PASSAGE GIVEN:
And in fact, when the Silent Hill movie came out in whenever it came out, it was, they did change it to a mother. And you know, and not that you know, not not that women have no place in the media, certainly that I just thought that it was a more interesting choice to have it be a father, right, And you said you liked the first thirty five minutes of that movie, and then you didn't like it. I
get very angry at that movie. But that's that is an entire that actually fits in more with our more with some of the discussion later because because because I have to admit that I've only played the first three and a half Silent Hill games, um or or I've probably played about four total. But but but the first three to completion and then Silent Hill four The Room and Silent Hill Homecoming are the only two titles that I've picked up, and I didn't enjoy those nearly as much.

DATA:

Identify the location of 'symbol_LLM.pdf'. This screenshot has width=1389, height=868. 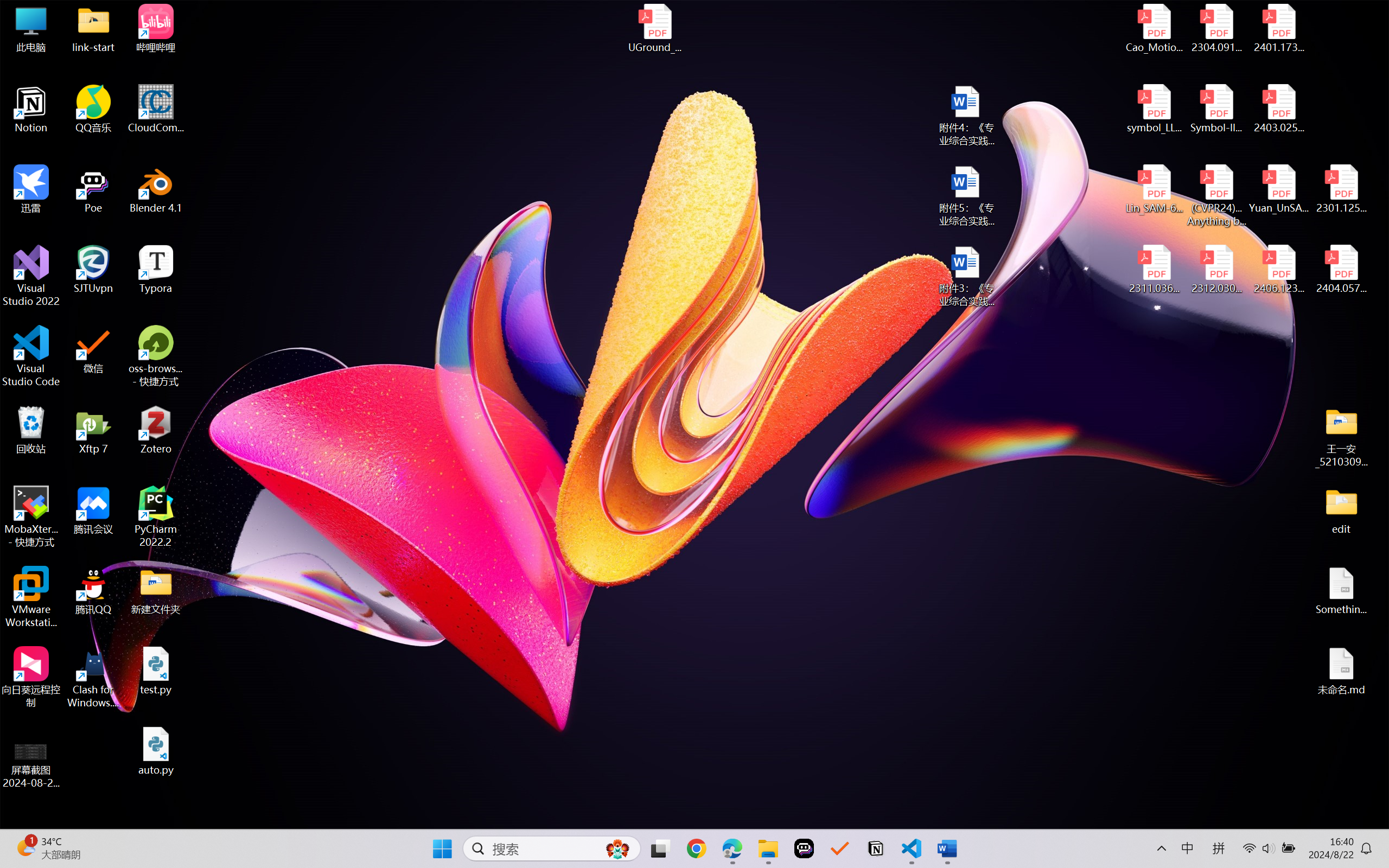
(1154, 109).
---
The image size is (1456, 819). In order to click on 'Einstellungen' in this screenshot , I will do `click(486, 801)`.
---
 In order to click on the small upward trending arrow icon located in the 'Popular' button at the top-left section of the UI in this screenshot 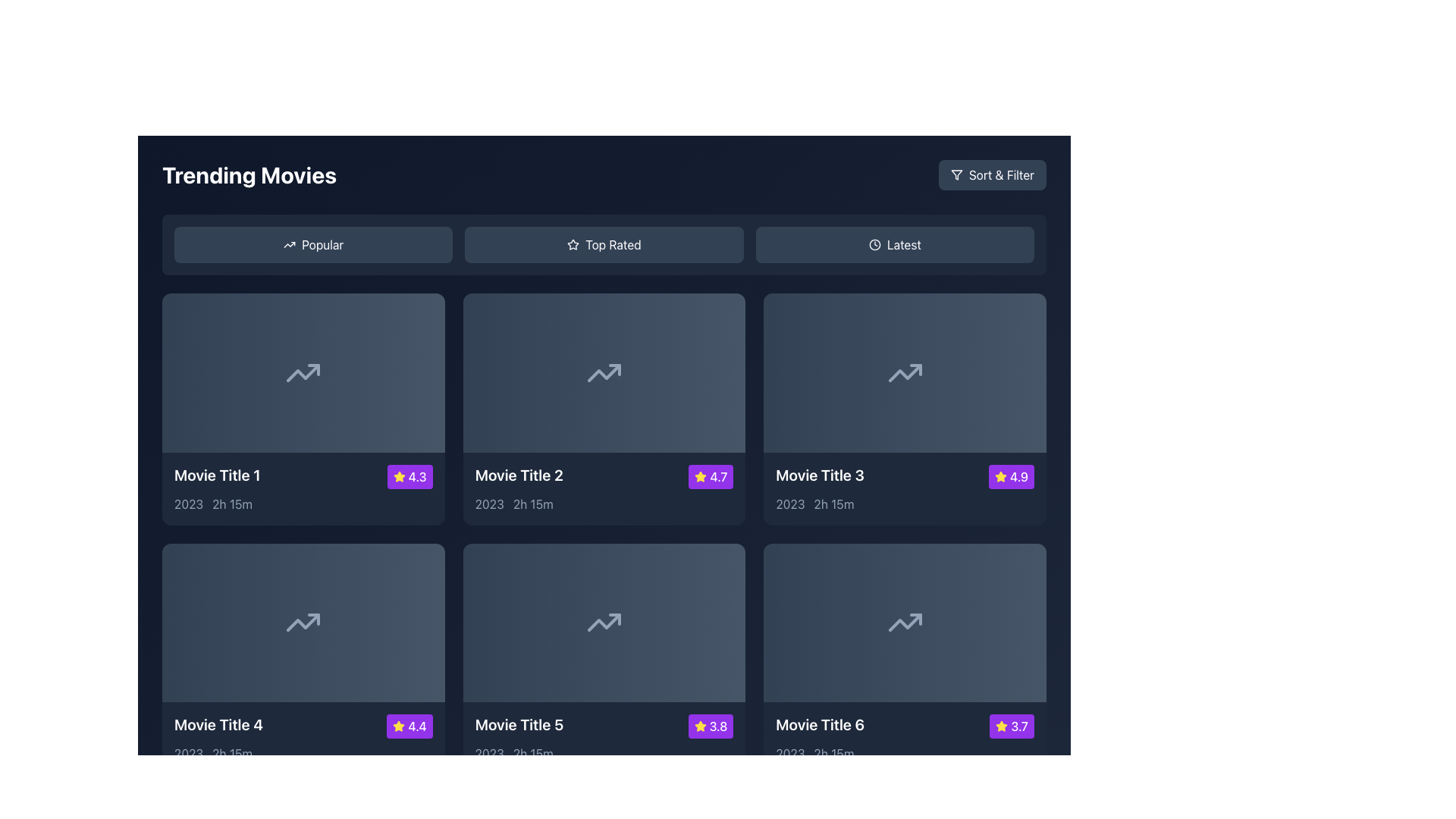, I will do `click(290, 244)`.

WHAT YOU NEED TO DO: Write out the part of the Silent Hill conversation above, starting at "And in fact, when" and ending at "nearly as much.", with every word the same as in the original.

RESULT BELOW:
And in fact, when the Silent Hill movie came out in whenever it came out, it was, they did change it to a mother. And you know, and not that you know, not not that women have no place in the media, certainly that I just thought that it was a more interesting choice to have it be a father, right, And you said you liked the first thirty five minutes of that movie, and then you didn't like it. I
get very angry at that movie. But that's that is an entire that actually fits in more with our more with some of the discussion later because because because I have to admit that I've only played the first three and a half Silent Hill games, um or or I've probably played about four total. But but but the first three to completion and then Silent Hill four The Room and Silent Hill Homecoming are the only two titles that I've picked up, and I didn't enjoy those nearly as much.